A Year That Redefined Specification Priorities
Jaipur: As 2025 draws to a close, one shift in interior design has become unmistakable. Handmade rugs have moved from being a niche preference to a considered standard across premium residential and hospitality projects. What was once framed as a stylistic choice has evolved into a broader recalibration of how designers evaluate materials, performance, and long-term value.
Throughout the year, architects and interior designers increasingly treated rugs as permanent design elements rather than interchangeable décor. This change was driven not by nostalgia, but by measurable differences in durability, sustainability, and sensory experience.
Industry data consistently shows that machine-made rugs typically perform for five to eight years in active interiors before structural degradation begins. Handmade rugs, by comparison, continue to perform for two to five decades, with many remaining in use through cleaning, repair, and restoration rather than replacement. Over the course of 2025, this lifespan gap played a significant role in specification decisions for long-term projects.
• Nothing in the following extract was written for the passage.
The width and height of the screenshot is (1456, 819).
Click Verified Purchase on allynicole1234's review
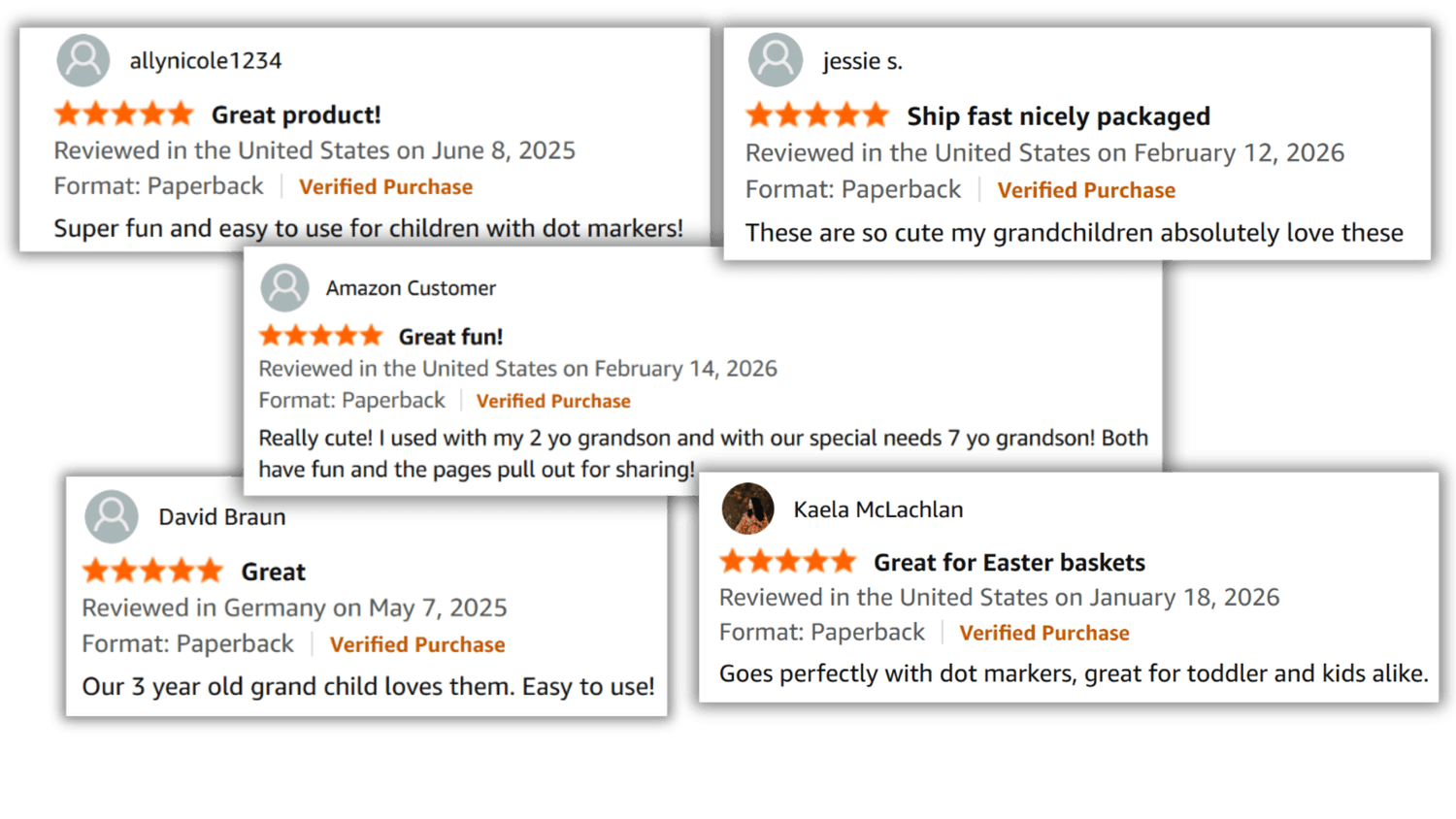[385, 187]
Durability as a Sustainability Metric
Sustainability conversations in 2025 became more pragmatic. Designers began focusing less on labels and more on lifecycle impact. Soft furnishings, particularly rugs, were increasingly assessed based on how often they need to be replaced.
Machine-made rugs, often constructed with synthetic fibres and bonded backings, proved difficult to repair once wear set in. Handmade rugs, woven with natural fibres such as wool and silk, demonstrated greater abrasion resistance and structural resilience.
“Longevity became the most practical sustainability metric this year,” says Pritam Khanna, Founder of Man Made Rugs. “Designers were no longer asking how a rug looks in the first year, but how it performs in the tenth or twentieth.”
Research published during the year also reinforced concerns around indoor air quality. Studies identifying synthetic floor coverings as contributors to microplastic shedding influenced material choices, particularly in wellness-focused residential and hospitality spaces. Natural fibre rugs gained preference for their breathability and lower chemical load.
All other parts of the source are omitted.